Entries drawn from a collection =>
## BEGIN

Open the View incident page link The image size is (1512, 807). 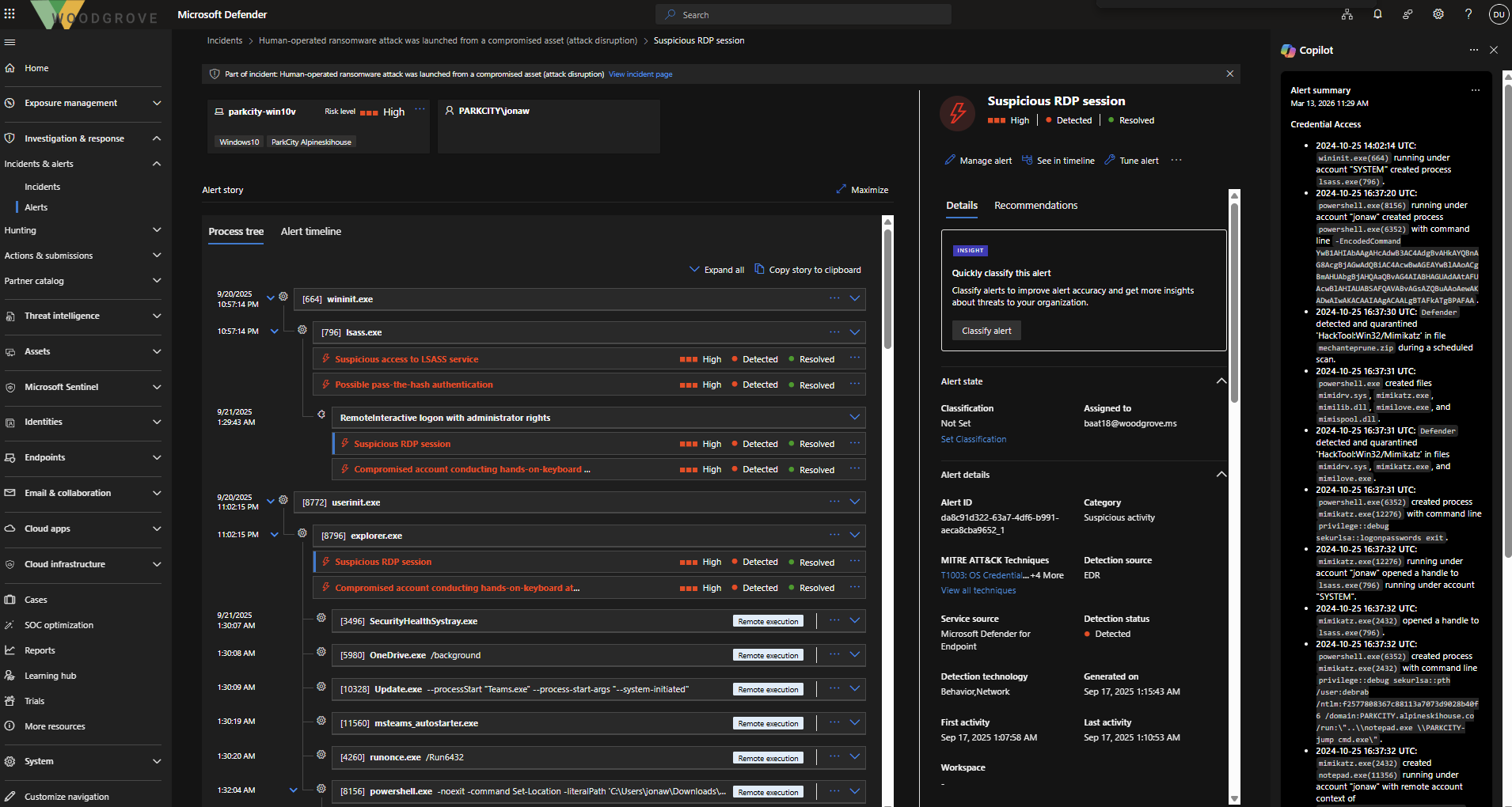point(640,74)
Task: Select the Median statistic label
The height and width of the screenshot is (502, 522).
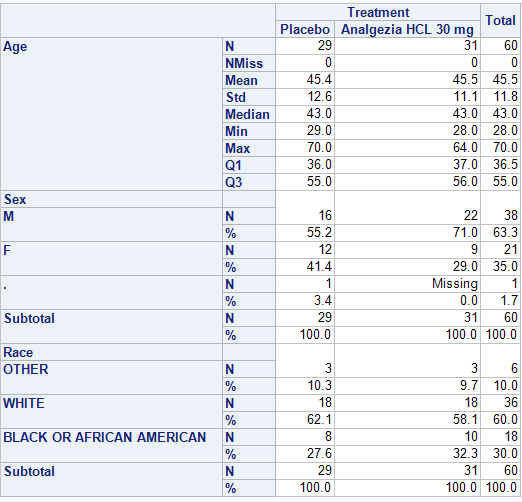Action: [249, 114]
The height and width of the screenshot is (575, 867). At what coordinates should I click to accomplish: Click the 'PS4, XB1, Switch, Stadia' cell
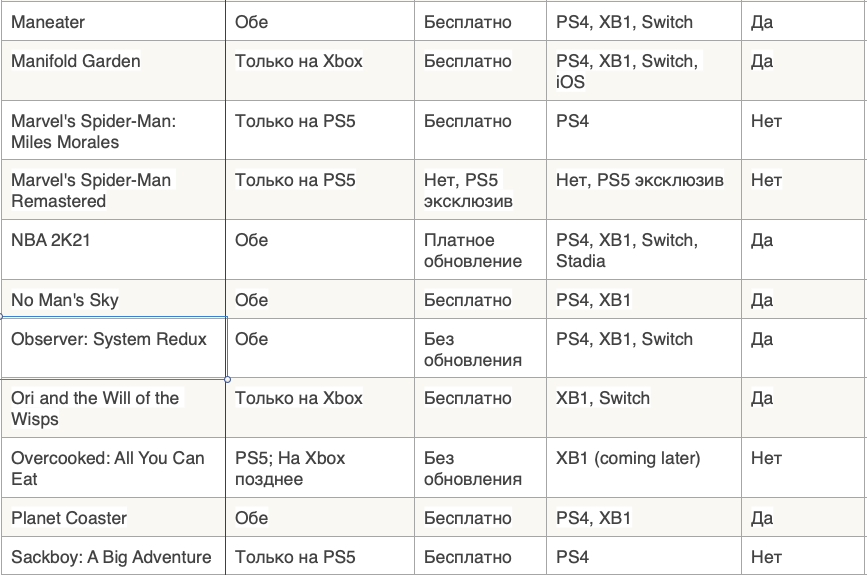[x=627, y=250]
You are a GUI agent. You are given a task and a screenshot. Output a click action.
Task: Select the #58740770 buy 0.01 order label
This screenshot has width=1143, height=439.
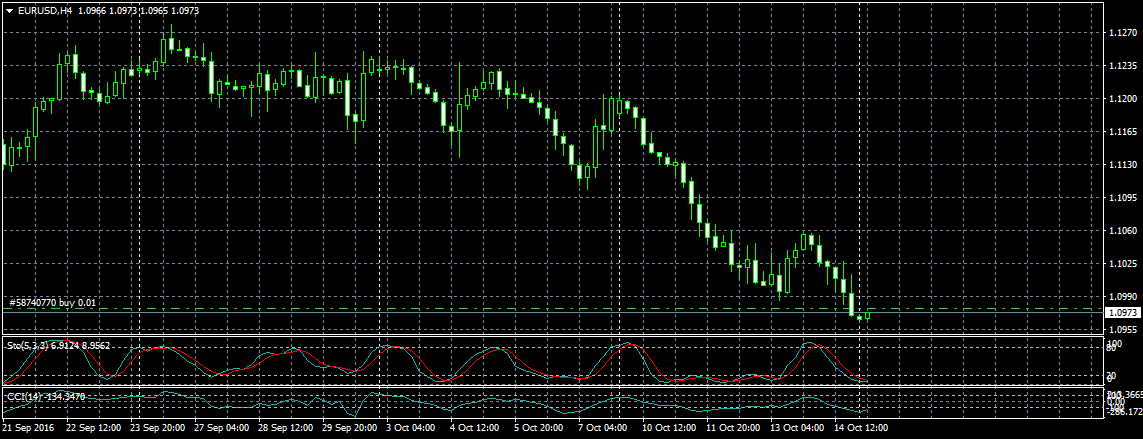point(57,302)
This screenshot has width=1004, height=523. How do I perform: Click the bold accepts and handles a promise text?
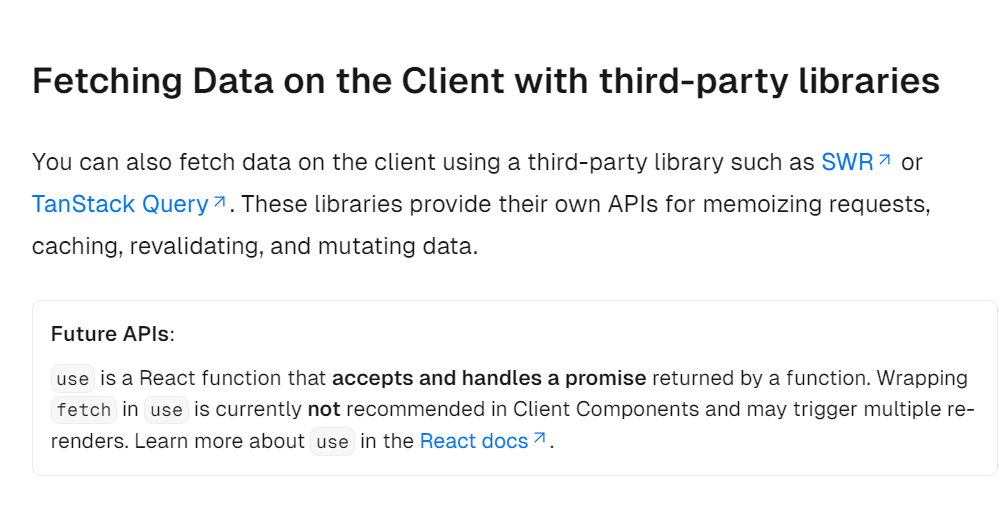click(x=489, y=378)
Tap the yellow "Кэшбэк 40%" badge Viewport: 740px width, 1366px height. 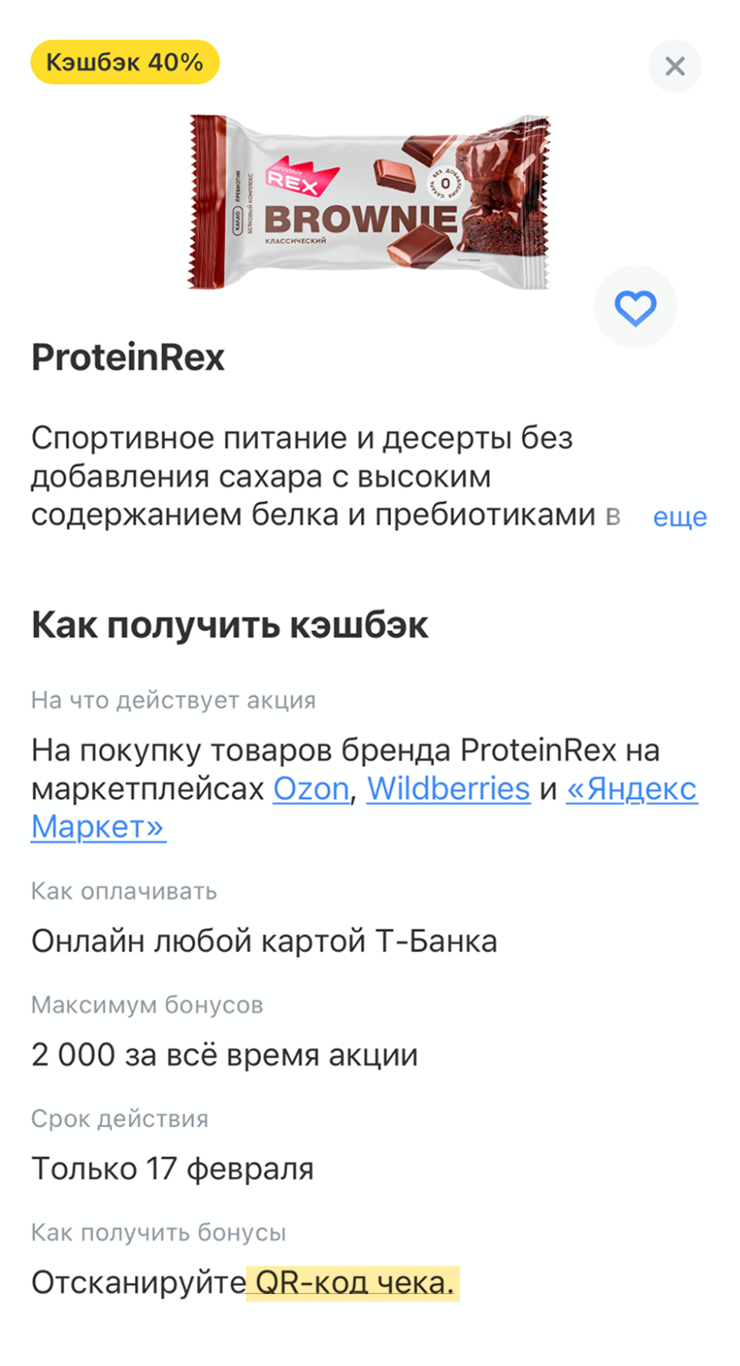pyautogui.click(x=125, y=63)
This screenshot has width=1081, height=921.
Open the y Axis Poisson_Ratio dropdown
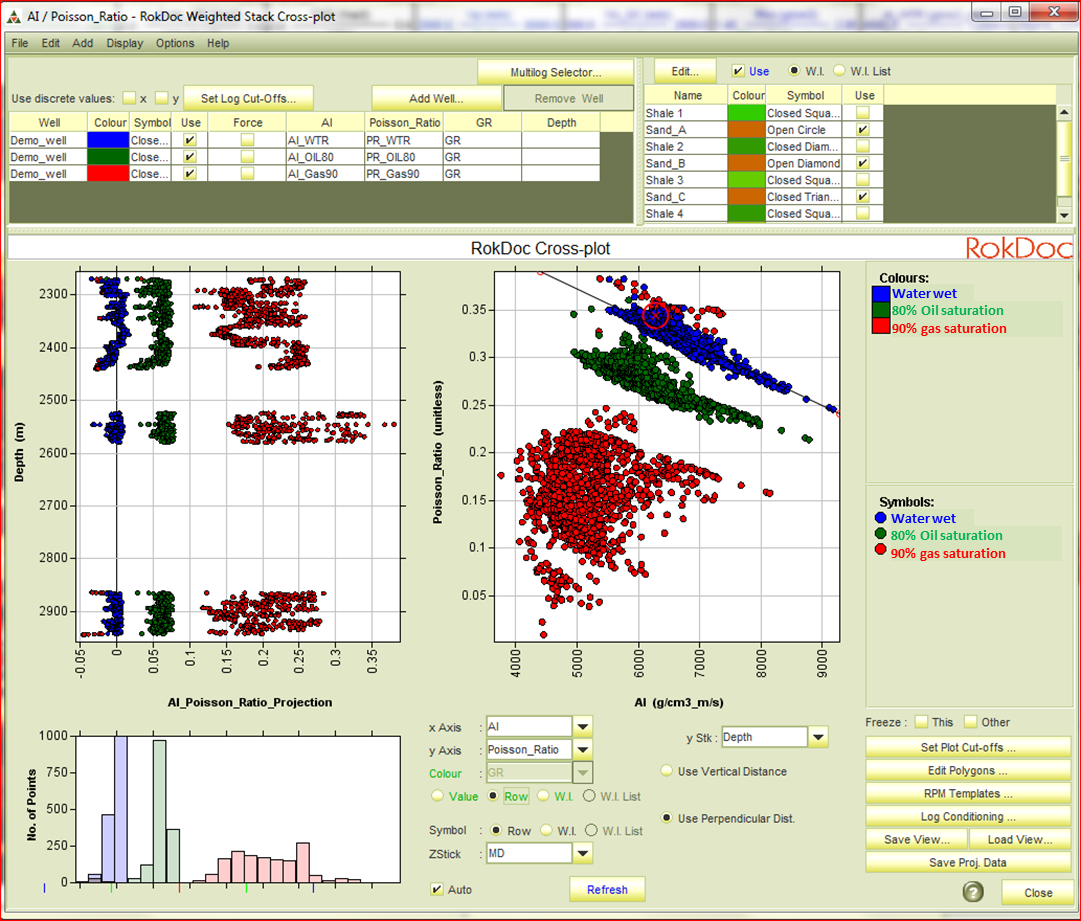583,750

## END

Aim of the exercise => Extract every line of the material that contains the string "label". Case counts, so uppercase and lowercase letters must match.

Problem solution =>
Task: Select the Median statistic label
Task: Select the #58740770 buy 0.01 order label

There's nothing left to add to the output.